Ponad 7 tys. samochodów nie jest gotowych na nowe paliwo
Większość stacji paliw będzie musiała sprzedawać E10 jako standardową 95-oktanową benzynę bezołowiową. Tak się stanie już od 1 września, a tymczasem aż 7 tys. samochodów nie jest kompatybilnych z tym paliwem.
Różnica między benzyną E10 i E5 polega na tym, że ta pierwsza zawiera do 10% etanolu, czyli dwukrotnie więcej niż w E5. Nowe paliwo, chociaż nie spowoduje natychmiastowego uszkodzenia pojazdu, jak twierdzą eksperci, po wielokrotnym użyciu może powodować problemy.
Jak powiedział rzecznik ds. paliw i bezpieczeństwa ruchu drogowego, Simon Williamson:
„Nie powinni doznać trwałych uszkodzeń swojego pojazdu, o ile jak najszybciej włożą właściwe paliwo, gdy zużyje się około jednej trzeciej do połowy zbiornika. Gdy użyją niekompatybilnego paliwa mogą doświadczyć słabszego rozruchu na zimno i trudnej pracy silnika”.
To oznacza, że najbliższe tygodnie w Anglii, Szkocji i Walii będą dosyć nerwowe. Kierowcy mają niewiele czasu na dostosowanie swoich samochodów.
Kierowcy starszych samochodów będą płacić więcej
Jak donosi brytyjski Mirror, aż 7 tys. kierowców nie ma możliwości tankowania bardziej przyjaznej dla środowiska benzyny, a to oznacza, że będą musieli zamiast tego wybrać droższą benzynę super bezołowiową E5.
Stacje benzynowe będą sprzedawać E5 w postaci super bezołowiowej, gdy w przyszłym miesiącu nadejdą zmiany.

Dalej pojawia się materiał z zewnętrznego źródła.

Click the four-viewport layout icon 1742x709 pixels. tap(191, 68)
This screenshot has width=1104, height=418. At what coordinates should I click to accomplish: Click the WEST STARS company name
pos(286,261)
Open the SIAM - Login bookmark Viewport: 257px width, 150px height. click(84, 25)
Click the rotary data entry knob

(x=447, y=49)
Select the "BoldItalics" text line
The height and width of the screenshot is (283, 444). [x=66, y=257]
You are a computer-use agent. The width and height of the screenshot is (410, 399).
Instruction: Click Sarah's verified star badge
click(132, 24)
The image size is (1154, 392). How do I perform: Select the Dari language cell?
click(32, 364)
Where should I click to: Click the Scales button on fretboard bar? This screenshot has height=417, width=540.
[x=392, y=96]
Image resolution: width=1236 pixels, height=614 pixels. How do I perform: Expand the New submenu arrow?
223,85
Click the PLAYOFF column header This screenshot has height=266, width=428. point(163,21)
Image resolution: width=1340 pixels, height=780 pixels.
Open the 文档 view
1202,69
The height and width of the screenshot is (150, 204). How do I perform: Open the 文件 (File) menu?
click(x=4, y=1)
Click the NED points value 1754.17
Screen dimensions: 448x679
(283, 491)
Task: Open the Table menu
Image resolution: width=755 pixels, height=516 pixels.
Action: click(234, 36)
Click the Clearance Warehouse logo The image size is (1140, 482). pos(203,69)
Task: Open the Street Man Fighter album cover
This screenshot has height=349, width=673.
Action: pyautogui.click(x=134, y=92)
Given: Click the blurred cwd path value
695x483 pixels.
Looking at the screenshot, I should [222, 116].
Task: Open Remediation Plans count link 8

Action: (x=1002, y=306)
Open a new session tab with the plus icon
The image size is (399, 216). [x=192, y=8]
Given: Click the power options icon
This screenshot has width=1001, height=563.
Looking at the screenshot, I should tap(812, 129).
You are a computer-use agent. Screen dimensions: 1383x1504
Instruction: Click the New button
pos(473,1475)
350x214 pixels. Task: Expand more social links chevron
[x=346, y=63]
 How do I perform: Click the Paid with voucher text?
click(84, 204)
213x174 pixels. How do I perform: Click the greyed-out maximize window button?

Tylko niektóre małe mniejsze lub wiejskie nadal będą miały normalne paliwo bezołowiowe E5. To jednak oznacza zwiększone wydatki na podróżowanie.
Wszystkie samochody wyprodukowane po 2011 roku są gotowe do zatankowania paliwa E10. Podobnie jak większość aut wyprodukowanych od końca lat 90-tych.
Rzecznik brytyjskiego Departamentu Transportu powiedział:
„Przejście na paliwo E10 może obniżyć emisje CO 2 o 750 000 ton rocznie – co odpowiada 350 000 mniej samochodów na drogach – i jest niezbędne do spełnienia naszych ambicji”
Nie wiadomo czy przejście na nowe paliwo E10 będzie miało wpływ na ceny paliw. Kierowcy na pewno muszą się liczyć z tym, że pokonają na nim krótszy dystans. To oznacza to, będą tankować nieco częściej, aby przejechać ten sam dystans.
W opracu o aktualne ceny paliw na brytyjskim rynku, MoneySavingExpert szacuje, że tankowanie nowego paliwa E10 może około 96 zł rocznie więcej. Zakładając, że posiadają samochód z 55-litrowym bakiem i tankują go dwa razy w miesiącu.
Od października brytyjscy kierowcy, którzy posiadają w swoich samochodach silnik diesla będą mieć innego rodzaju problemy. Użytkowanie tego silnika będzie się wiązało z zakazem wjazdu do wielu miast i wysokimi opłatami.